──────── Excerpted data ────────

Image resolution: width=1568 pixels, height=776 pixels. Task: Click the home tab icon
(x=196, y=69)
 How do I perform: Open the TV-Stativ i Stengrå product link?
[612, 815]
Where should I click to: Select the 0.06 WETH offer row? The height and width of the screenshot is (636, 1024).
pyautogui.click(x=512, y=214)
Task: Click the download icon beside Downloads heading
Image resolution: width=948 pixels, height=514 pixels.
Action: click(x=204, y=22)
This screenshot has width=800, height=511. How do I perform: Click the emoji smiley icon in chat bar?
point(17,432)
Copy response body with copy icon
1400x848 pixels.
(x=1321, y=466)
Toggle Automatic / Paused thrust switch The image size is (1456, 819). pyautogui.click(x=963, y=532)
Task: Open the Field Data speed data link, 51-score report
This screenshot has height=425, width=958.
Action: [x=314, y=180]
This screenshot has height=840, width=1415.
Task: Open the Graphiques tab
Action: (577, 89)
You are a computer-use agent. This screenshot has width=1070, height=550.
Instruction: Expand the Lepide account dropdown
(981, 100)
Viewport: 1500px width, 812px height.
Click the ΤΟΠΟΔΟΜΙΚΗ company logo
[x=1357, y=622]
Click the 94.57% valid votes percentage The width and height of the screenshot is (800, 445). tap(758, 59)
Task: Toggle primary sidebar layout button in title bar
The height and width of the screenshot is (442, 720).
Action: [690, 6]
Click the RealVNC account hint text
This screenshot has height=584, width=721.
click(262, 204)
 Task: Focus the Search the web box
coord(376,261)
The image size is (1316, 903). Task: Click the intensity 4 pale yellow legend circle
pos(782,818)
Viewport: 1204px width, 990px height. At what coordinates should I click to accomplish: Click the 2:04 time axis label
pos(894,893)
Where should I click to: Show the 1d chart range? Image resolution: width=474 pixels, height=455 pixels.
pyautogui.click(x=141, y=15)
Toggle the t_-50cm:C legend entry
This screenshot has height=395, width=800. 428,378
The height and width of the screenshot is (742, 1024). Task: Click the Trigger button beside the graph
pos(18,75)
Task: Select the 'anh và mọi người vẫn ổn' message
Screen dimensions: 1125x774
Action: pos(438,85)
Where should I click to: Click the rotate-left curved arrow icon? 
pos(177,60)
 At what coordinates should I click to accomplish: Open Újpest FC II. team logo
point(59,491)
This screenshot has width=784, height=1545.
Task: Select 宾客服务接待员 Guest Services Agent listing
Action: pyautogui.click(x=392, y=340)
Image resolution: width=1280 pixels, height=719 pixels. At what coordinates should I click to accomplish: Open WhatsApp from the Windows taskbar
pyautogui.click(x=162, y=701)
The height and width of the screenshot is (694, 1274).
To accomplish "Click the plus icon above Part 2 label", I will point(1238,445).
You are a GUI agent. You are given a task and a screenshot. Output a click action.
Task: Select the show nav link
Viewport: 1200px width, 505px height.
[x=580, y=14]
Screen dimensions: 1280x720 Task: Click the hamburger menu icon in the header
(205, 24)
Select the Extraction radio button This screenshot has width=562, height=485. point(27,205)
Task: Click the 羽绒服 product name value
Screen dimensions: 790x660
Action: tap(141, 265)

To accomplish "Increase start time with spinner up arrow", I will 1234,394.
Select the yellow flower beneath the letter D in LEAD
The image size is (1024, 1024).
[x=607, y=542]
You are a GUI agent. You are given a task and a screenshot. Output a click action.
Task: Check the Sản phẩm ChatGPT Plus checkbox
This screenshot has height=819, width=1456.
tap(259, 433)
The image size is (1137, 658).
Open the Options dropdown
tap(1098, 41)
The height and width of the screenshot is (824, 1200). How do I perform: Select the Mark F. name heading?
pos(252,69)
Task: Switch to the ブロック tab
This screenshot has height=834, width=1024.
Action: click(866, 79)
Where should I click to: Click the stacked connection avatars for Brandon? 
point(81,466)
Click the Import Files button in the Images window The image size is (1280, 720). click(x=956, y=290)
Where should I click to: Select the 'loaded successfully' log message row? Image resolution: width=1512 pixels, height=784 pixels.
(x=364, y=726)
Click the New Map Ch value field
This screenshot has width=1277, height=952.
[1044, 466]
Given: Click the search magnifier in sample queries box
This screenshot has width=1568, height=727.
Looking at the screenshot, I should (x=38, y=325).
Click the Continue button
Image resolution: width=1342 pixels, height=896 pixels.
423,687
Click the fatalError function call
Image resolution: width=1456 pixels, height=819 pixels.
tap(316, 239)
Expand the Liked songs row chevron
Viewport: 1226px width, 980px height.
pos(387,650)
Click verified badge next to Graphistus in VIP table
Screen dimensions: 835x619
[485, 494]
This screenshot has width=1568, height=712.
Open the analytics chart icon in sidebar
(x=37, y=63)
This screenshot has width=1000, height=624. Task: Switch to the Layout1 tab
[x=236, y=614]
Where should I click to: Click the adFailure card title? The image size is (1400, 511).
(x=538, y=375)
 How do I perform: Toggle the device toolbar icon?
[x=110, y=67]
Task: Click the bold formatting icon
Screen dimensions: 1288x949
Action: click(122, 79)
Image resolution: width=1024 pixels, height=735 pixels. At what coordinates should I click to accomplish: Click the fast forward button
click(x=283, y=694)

────────

Output every line of the records above as a JSON list of strings, one string per line, skipping blank lines.

Complete answer:
[
  "Image resolution: width=1568 pixels, height=776 pixels. Task: Click the home tab icon",
  "(x=196, y=69)",
  " How do I perform: Open the TV-Stativ i Stengrå product link?",
  "[612, 815]",
  "Where should I click to: Select the 0.06 WETH offer row? The height and width of the screenshot is (636, 1024).",
  "pyautogui.click(x=512, y=214)",
  "Task: Click the download icon beside Downloads heading",
  "Image resolution: width=948 pixels, height=514 pixels.",
  "Action: click(x=204, y=22)",
  "This screenshot has width=800, height=511. How do I perform: Click the emoji smiley icon in chat bar?",
  "point(17,432)",
  "Copy response body with copy icon",
  "1400x848 pixels.",
  "(x=1321, y=466)",
  "Toggle Automatic / Paused thrust switch The image size is (1456, 819). pyautogui.click(x=963, y=532)",
  "Task: Open the Field Data speed data link, 51-score report",
  "This screenshot has height=425, width=958.",
  "Action: [x=314, y=180]",
  "This screenshot has height=840, width=1415.",
  "Task: Open the Graphiques tab",
  "Action: (577, 89)",
  "You are a computer-use agent. This screenshot has width=1070, height=550.",
  "Instruction: Expand the Lepide account dropdown",
  "(981, 100)",
  "Viewport: 1500px width, 812px height.",
  "Click the ΤΟΠΟΔΟΜΙΚΗ company logo",
  "[x=1357, y=622]",
  "Click the 94.57% valid votes percentage The width and height of the screenshot is (800, 445). tap(758, 59)",
  "Task: Toggle primary sidebar layout button in title bar",
  "The height and width of the screenshot is (442, 720).",
  "Action: [690, 6]",
  "Click the RealVNC account hint text",
  "This screenshot has height=584, width=721.",
  "click(262, 204)",
  " Task: Focus the Search the web box",
  "coord(376,261)",
  "The image size is (1316, 903). Task: Click the intensity 4 pale yellow legend circle",
  "pos(782,818)",
  "Viewport: 1204px width, 990px height. At what coordinates should I click to accomplish: Click the 2:04 time axis label",
  "pos(894,893)",
  "Where should I click to: Show the 1d chart range? Image resolution: width=474 pixels, height=455 pixels.",
  "pyautogui.click(x=141, y=15)",
  "Toggle the t_-50cm:C legend entry",
  "This screenshot has height=395, width=800. 428,378",
  "The height and width of the screenshot is (742, 1024). Task: Click the Trigger button beside the graph",
  "pos(18,75)",
  "Task: Select the 'anh và mọi người vẫn ổn' message",
  "Screen dimensions: 1125x774",
  "Action: pos(438,85)",
  "Where should I click to: Click the rotate-left curved arrow icon? ",
  "pos(177,60)",
  " At what coordinates should I click to accomplish: Open Újpest FC II. team logo",
  "point(59,491)",
  "This screenshot has width=784, height=1545.",
  "Task: Select 宾客服务接待员 Guest Services Agent listing",
  "Action: pyautogui.click(x=392, y=340)",
  "Image resolution: width=1280 pixels, height=719 pixels. At what coordinates should I click to accomplish: Open WhatsApp from the Windows taskbar",
  "pyautogui.click(x=162, y=701)",
  "The height and width of the screenshot is (694, 1274).",
  "To accomplish \"Click the plus icon above Part 2 label\", I will point(1238,445).",
  "You are a GUI agent. You are given a task and a screenshot. Output a click action.",
  "Task: Select the show nav link",
  "Viewport: 1200px width, 505px height.",
  "[x=580, y=14]",
  "Screen dimensions: 1280x720 Task: Click the hamburger menu icon in the header",
  "(205, 24)",
  "Select the Extraction radio button This screenshot has width=562, height=485. point(27,205)",
  "Task: Click the 羽绒服 product name value",
  "Screen dimensions: 790x660",
  "Action: tap(141, 265)",
  "To accomplish \"Increase start time with spinner up arrow\", I will 1234,394.",
  "Select the yellow flower beneath the letter D in LEAD",
  "The image size is (1024, 1024).",
  "[x=607, y=542]",
  "You are a GUI agent. You are given a task and a screenshot. Output a click action.",
  "Task: Check the Sản phẩm ChatGPT Plus checkbox",
  "This screenshot has height=819, width=1456.",
  "tap(259, 433)",
  "The image size is (1137, 658).",
  "Open the Options dropdown",
  "tap(1098, 41)",
  "The height and width of the screenshot is (824, 1200). How do I perform: Select the Mark F. name heading?",
  "pos(252,69)",
  "Task: Switch to the ブロック tab",
  "This screenshot has height=834, width=1024.",
  "Action: click(866, 79)",
  "Where should I click to: Click the stacked connection avatars for Brandon? ",
  "point(81,466)",
  "Click the Import Files button in the Images window The image size is (1280, 720). click(x=956, y=290)",
  "Where should I click to: Select the 'loaded successfully' log message row? Image resolution: width=1512 pixels, height=784 pixels.",
  "(x=364, y=726)",
  "Click the New Map Ch value field",
  "This screenshot has width=1277, height=952.",
  "[1044, 466]",
  "Given: Click the search magnifier in sample queries box",
  "This screenshot has width=1568, height=727.",
  "Looking at the screenshot, I should (x=38, y=325).",
  "Click the Continue button",
  "Image resolution: width=1342 pixels, height=896 pixels.",
  "423,687",
  "Click the fatalError function call",
  "Image resolution: width=1456 pixels, height=819 pixels.",
  "tap(316, 239)",
  "Expand the Liked songs row chevron",
  "Viewport: 1226px width, 980px height.",
  "pos(387,650)",
  "Click verified badge next to Graphistus in VIP table",
  "Screen dimensions: 835x619",
  "[485, 494]",
  "This screenshot has width=1568, height=712.",
  "Open the analytics chart icon in sidebar",
  "(x=37, y=63)",
  "This screenshot has width=1000, height=624. Task: Switch to the Layout1 tab",
  "[x=236, y=614]",
  "Where should I click to: Click the adFailure card title? The image size is (1400, 511).",
  "(x=538, y=375)",
  " How do I perform: Toggle the device toolbar icon?",
  "[x=110, y=67]",
  "Task: Click the bold formatting icon",
  "Screen dimensions: 1288x949",
  "Action: click(122, 79)",
  "Image resolution: width=1024 pixels, height=735 pixels. At what coordinates should I click to accomplish: Click the fast forward button",
  "click(x=283, y=694)"
]